R$ 10 MIL EM DANOS MORAIS

MRV é condenada a indenizar comprador por reter chaves de apartamento por 6 meses

Construtora alegou "trâmites internos" para segurar imóvel de cliente mesmo após quitação de dívida

ANNA GIULLIA MAGRO
DA REDAÇÃO

O juiz Yale Sabo Mendes, da comarca de Cuiabá, condenou a MRV Engenharia e sua subsidiária a pagarem R$ 10 mil em indenização por danos morais e desvio produtivo a D. L. P. J., que comprou um apartamento no Residencial Chapada das Andorinhas, no bairro Jardim Imperial.

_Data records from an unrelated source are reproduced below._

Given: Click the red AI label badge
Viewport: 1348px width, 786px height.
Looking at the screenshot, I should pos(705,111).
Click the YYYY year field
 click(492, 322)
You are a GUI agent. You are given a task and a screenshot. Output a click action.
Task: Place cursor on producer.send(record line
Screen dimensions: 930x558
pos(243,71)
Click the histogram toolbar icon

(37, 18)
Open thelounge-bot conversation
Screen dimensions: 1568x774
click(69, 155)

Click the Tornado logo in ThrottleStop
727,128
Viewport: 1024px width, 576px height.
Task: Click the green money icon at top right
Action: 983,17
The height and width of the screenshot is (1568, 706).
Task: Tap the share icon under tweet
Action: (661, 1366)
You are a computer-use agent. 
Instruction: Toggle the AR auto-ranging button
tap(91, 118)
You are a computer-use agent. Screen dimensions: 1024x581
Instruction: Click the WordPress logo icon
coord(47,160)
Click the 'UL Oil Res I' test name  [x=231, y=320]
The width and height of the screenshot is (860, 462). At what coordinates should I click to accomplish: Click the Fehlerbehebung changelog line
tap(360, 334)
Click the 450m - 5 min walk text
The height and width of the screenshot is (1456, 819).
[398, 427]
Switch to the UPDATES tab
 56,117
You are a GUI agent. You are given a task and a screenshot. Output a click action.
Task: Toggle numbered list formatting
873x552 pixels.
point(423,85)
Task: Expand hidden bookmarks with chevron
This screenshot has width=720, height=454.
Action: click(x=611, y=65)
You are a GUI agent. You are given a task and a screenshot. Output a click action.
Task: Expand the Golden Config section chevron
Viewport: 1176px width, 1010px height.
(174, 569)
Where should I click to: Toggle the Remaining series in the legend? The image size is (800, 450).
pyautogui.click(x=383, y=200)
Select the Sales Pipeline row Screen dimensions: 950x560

A decisão foi tomada no dia 17 de junho, última quarta-feira.

O cliente ingressou com uma ação judicial após quitar integralmente uma renegociação de dívida no valor de R$ 24.903,08, em junho de 2025, e ter a entrega das chaves e a baixa do seu nome nos órgãos de proteção ao crédito negadas pela empresa sob alegação de "trâmites internos". Na sentença, o magistrado reconheceu que a retenção do imóvel por mais de 180 dias após o pagamento configurou prática abusiva e violou o direito à moradia do consumidor.

No decorrer do processo, as empresas do grupo imobiliário contestaram o pedido alegando que o caso havia perdido o objeto, uma vez que as chaves foram entregues e a dívida baixada no início de 2026. O juiz rejeitou o argumento, explicando que as providências só foram tomadas após a citação e a concessão de uma liminar, o que configura o reconhecimento jurídico do pedido e não desfaz o dano gerado pela espera indevida. 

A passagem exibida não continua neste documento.